▶ _EXERCISE REQUIREMENTS_:
(1) Answer these questions using the text on Ai Chi:
(a) Who developed Ai Chi, and in what year?
(b) As what kind of exercise was Ai Chi first developed?
(c) At what water depth is Ai Chi typically practiced?
(2) List every use of Ai Chi named in the first sentence of the text on Ai Chi.
(3) Carry on the text on Ai Chi from its final sentence with a few more sentences in the same style.

▶ _TEXT FOR ANALYSIS_:

# # #

= Ai Chi =

Ai Chi is a form of aquatic exercise used for recreation, relaxation, fitness, and physical rehabilitation. Clinical Ai Chi is distinguished as a specialized, active form of aquatic therapy. In essence, Ai Chi uses breathing techniques and progressive resistance training in water to relax and strengthen the body, based on elements of qigong and tai chi.

== Overview ==

Ai Chi is a total body relaxation and strengthening progression used for aquatic therapy. This aquatic technique is characterized by slow movement coordinated with deep breathing, based on elements of qigong and tai chi.

Ai Chi was developed in 1993 by Jun Konno (Aquadynamics Institute, Yokohama, Japan) as an exercise to prepare for Watsu. The term Clinical Ai Chi distinguishes a more specialized form used for specific therapeutic applications.

== Technique ==
Typically, Ai Chi is practiced standing in shoulder-depth water in group classes, one-on-one therapy sessions, or individually. Initially, Ai Chi focuses on deep breathing patterns. Simple breathing techniques are then combined with gentle movement in a progression from the upper extremities, trunk, lower extremities, and finally to involvement of the full torso, with a gradual narrowing of the base of support. Movement is slow and continuous, with attention to body alignment, and accompanied by deep diaphragmatic breathing and a calm meditative state of mind. Mental focus is on flowing movement, proper body alignment, and coordinated breathing, and can also involve attention to philosophical or aesthetic concepts.

# # #

▶ _DATA EXCERPTS_:
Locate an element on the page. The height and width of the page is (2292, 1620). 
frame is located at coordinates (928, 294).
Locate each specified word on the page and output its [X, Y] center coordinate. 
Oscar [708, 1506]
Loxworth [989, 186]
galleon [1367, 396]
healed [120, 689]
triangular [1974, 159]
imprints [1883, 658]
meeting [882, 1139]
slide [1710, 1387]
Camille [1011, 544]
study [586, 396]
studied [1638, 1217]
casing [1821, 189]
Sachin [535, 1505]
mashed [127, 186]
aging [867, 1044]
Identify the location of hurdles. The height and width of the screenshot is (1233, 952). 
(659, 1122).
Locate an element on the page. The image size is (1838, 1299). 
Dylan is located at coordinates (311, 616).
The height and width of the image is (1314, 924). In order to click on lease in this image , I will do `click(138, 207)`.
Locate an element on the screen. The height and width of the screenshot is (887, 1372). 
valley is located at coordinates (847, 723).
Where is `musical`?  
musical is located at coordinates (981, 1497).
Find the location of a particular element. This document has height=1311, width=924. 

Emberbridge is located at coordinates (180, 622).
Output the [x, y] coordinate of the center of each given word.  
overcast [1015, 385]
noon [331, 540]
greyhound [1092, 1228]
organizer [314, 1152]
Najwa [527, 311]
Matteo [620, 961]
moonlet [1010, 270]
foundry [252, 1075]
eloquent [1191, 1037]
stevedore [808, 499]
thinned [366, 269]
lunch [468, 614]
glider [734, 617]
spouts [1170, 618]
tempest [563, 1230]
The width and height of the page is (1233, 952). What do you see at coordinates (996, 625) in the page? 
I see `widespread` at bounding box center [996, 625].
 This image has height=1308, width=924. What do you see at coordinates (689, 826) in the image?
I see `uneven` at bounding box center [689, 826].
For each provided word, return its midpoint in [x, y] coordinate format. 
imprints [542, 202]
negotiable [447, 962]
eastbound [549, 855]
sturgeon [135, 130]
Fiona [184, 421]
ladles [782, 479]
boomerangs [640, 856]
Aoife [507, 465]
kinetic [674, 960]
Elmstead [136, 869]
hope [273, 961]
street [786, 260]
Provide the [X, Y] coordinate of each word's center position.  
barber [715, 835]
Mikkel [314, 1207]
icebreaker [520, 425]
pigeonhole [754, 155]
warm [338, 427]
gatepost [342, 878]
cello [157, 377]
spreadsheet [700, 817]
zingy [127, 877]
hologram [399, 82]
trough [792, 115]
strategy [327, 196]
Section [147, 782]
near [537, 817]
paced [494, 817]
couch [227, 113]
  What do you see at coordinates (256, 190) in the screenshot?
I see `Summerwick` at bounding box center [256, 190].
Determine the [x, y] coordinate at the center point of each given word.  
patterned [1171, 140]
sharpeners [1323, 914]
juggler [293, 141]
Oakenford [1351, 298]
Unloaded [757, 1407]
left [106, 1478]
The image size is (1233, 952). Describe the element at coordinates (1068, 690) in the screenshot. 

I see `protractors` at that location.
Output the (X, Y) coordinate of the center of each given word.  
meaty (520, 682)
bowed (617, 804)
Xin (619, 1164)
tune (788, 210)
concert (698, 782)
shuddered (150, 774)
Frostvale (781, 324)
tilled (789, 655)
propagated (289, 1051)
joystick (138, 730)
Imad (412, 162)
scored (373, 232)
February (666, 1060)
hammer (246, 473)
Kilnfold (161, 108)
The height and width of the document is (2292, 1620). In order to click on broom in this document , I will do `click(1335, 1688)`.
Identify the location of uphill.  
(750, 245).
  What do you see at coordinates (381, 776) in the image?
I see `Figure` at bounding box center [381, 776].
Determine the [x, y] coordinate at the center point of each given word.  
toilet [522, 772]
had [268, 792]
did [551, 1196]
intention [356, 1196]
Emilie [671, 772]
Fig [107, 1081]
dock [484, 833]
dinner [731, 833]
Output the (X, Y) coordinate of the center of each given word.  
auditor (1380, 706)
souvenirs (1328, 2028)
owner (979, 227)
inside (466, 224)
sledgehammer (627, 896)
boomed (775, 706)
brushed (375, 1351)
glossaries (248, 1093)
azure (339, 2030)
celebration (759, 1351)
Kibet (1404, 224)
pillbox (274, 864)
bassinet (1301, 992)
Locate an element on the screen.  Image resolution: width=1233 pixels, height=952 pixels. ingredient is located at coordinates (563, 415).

# # #

▶ _NUMBERED ANSWERS_:
(1)
(a) Jun Konno developed Ai Chi in 1993.
(b) It was developed as an exercise to prepare for Watsu.
(c) It is typically practiced standing in shoulder-depth water.

(2) Recreation, relaxation, fitness, and physical rehabilitation.

(3)
Ai Chi consists of 19 movements or katas, performed while breathing at a rate of about 14-16 breaths per minute. The first six arm movements are based on qigong, with a relatively static and symmetrical body posture. The subsequent movements are based on tai chi, with continuous shifting of the center of gravity. The progression moves through a series of "regulatory conditions" of increasing difficulty, from static to dynamic, symmetrical to rotatory and asymmetrical movement, and visual to non-visual (vestibular) control.